5) THE 39 STEPS(1935) Starring Robert Donat and based on a book by John Buchan (1915). Parts of this superb spy film directed by Alfred Hitchcock take place on a British train as John Hannay (Robert Donat) tries to escape the cordon closing in around him.

6) TWENTIETH CENTURY (1934) Starring John Barrymore and Carole Lombard. Second half of this hilarious film takes place on the cross-country Twentieth Century train to Los Angeles. A brilliant spoof of melodramatic Broadway and Hollywood types directed by Howard Hawks. My review, here.

7) THE LADY VANISHES (1938) Starring Michael Redgrave and Margaret Lockwood. An early spy thriller from Alfred Hitchcock in which an enigmatic old lady (played by Dame May Whitty) disappears from aboard a train. Next to 39 STEPS, my favorite Hitchcock.

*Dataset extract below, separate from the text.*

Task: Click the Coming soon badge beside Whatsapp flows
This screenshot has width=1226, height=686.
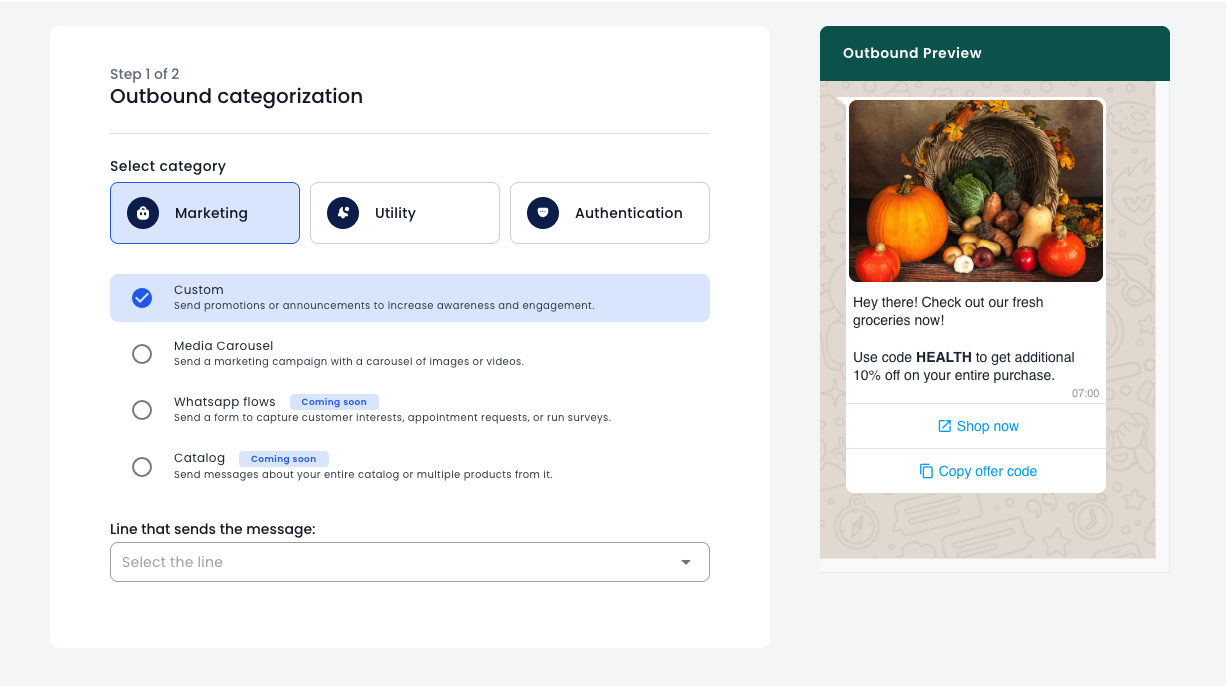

8) UNION STATION (1950) Starring William Holden, Barry Fitzgerald and Nancy Olson. Tense action on board a train, also in and around the famous train station as authorities search for a kidnapped blind girl. Features Lyle Bettger as an odious bad guy - a role he specialized in. Directed by Rudolph Mate.

9) NORTH BY NORTHWEST (1959) Starring Cary Grant and Eva Marie Saint in a film directed by Alfred Hitchcock who is obviously fond of trains. An innocent man on the run, not sure who from, not sure why. Action in more ways than one aboard a train.

10) THE HARVEY GIRLS (1946) Starring Judy Garland, Angela Lansbury and John Hodiak in a musical directed by George Sidney. One of my very favorite Judy Garland films almost done in by Ray Bolger's interminable dance routines. Lansbury plays a 'bad' girl with heart and Garland plays one of the 'Harvey' girls heading west by train - goody girl waitresses hired to work the new Harvey restaurants up and down the line. Features the great number, "Atchison, Topeka and the Santa Fe."

11) TERROR BY NIGHT (1946) Starring Basil Rathbone and Nigel Bruce as Holmes and Watson in a weak story having not much to do with Conan Doyle. But since the action takes place on a train headed to Scotland, there are still elements of interest in the proceedings. Alan Mowbray is properly slimy as Colonel Sebastian Moran. Directed as usual by Ray William Neil.


  1. What a fine idea for a poster post. They are great, but the last one is my favourite.

  2. Dorte: Thanks. I loved working on it. Trains, especially as seen in vintage films, hold a great fascination for me. I love the last one too. :)

  3. What a swell roster of train movies (and book), Yvette. I love the posters, but I agree with Dorte, that last one is a gem.

  4. Jacqueline: Yes, a serendipitous find. :)

  5. This is a great post! I like movies with train scenes, there are so many.

    An absolute favorite is The Lady Vanishes, which I resaw about six months ago. I loved it even more this time.

    I've written down on the TBS (To Be Seen) list "The Mystery of the Blue Train," "Union Station," and "Terror by Night."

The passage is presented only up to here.